Dans ma mémoire crépusculaire je croyais aussi me souvenir de quelques anecdotes, considérées comme acquises. Par exemple les lettres répétées que l’exemplaire Pierre Tattinger adressait au Commissariat aux Affaires juives. Afin d’obtenir, pour son compte et celui de ses amis, « l’administration » d’un très grand nombre de « biens juifs ». Toujours rien. Cette expo lave le noir de nos cerveaux mieux qu’un shampoing l’Oréal. Elle a un effet Alzheimer.

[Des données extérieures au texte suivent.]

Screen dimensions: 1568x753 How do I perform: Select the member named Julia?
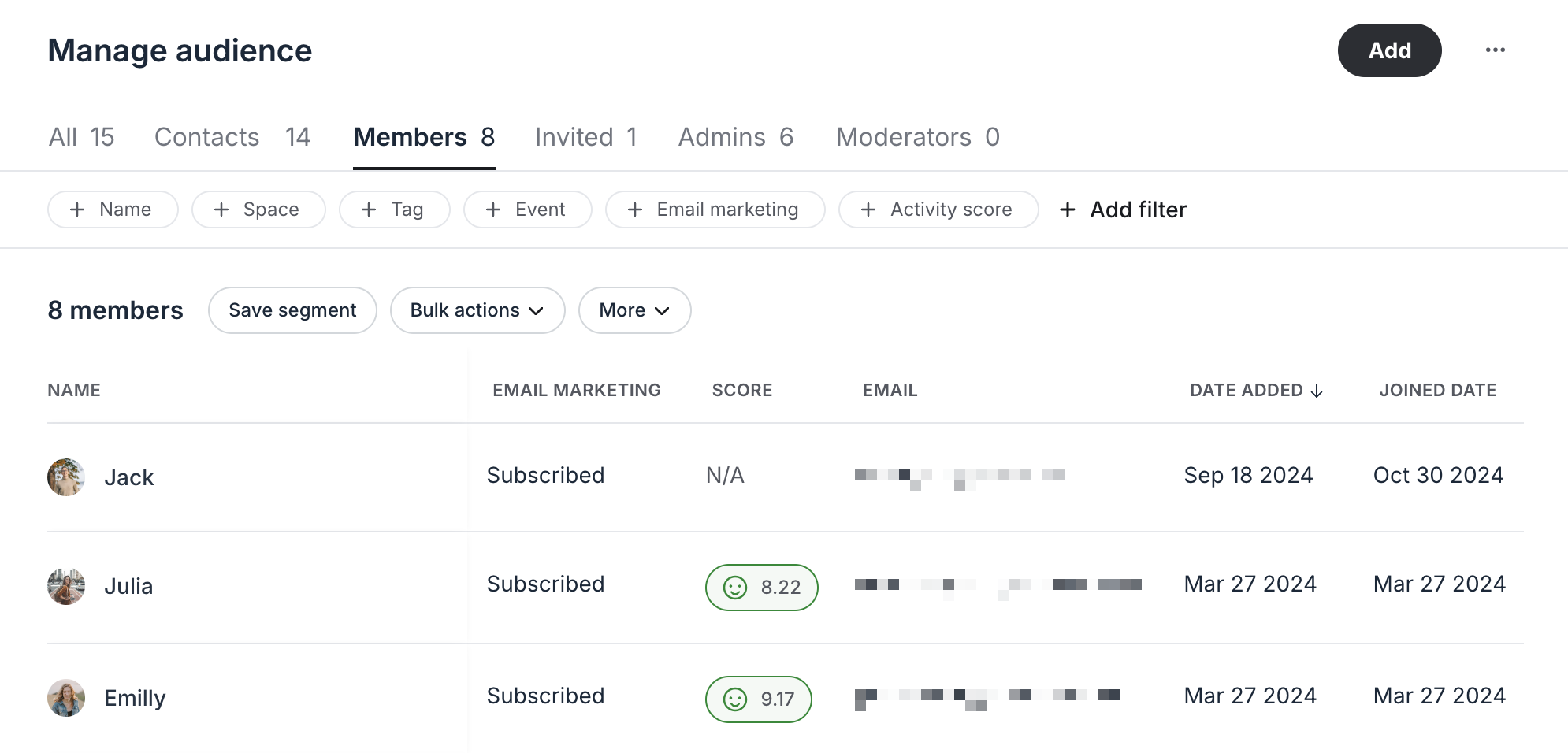(128, 586)
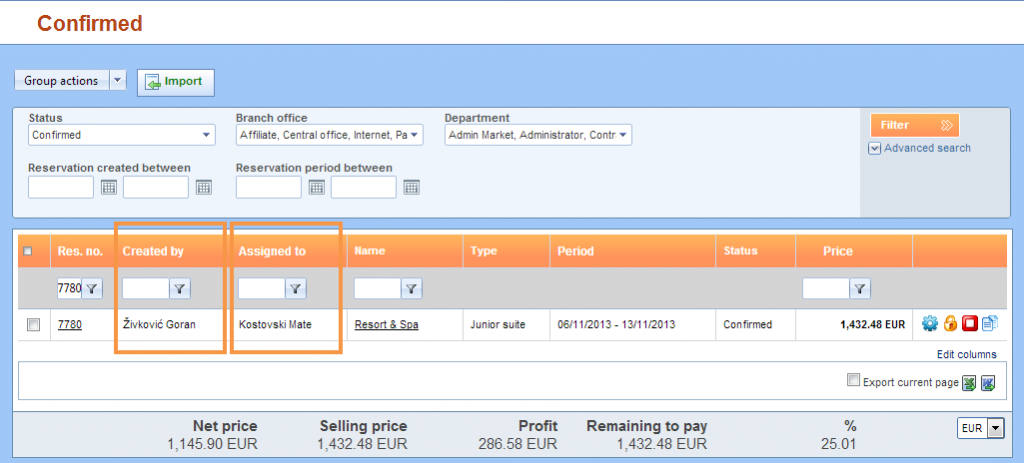Open the Edit columns link
Screen dimensions: 1024x463
pos(966,354)
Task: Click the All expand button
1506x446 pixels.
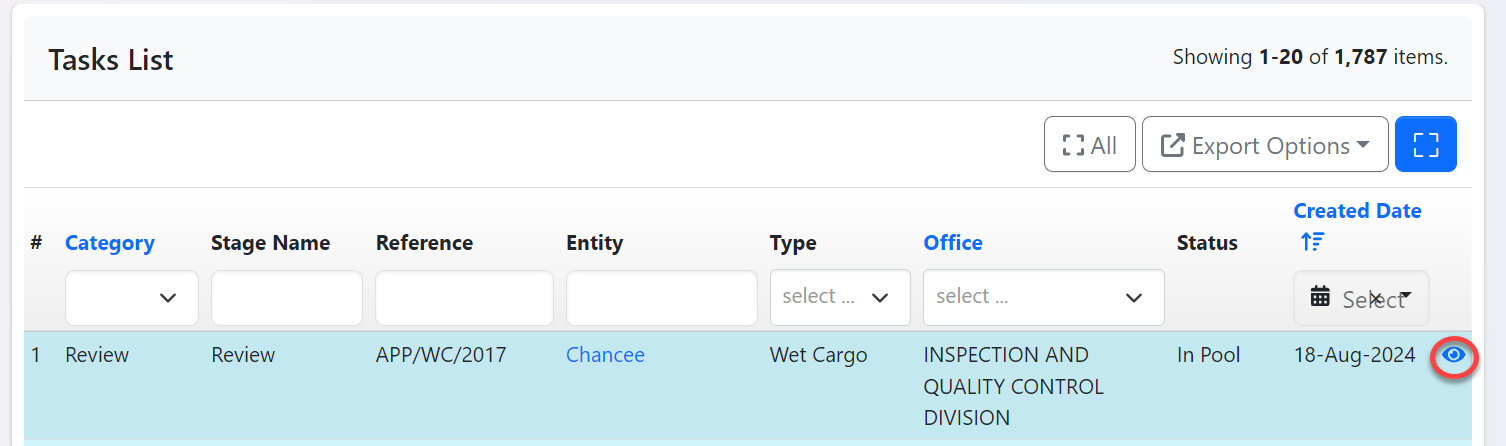Action: (1089, 145)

Arrivé aux dernières pages du livre-catalogue, je n’ai pas trouvé trace d’autre chose que Pétain, Darnand et Céline. Rien sur la collaboration militaire, ni sur celle de l’Eglise... Sans doute un manque de temps, de poudre ou d’eau bénite ? En cette période où, menacés par des hordes mahométanes, les catholiques souffrent tant, il est bon de réhabiliter par omission, monseigneur Jean de Mayol de Lupé.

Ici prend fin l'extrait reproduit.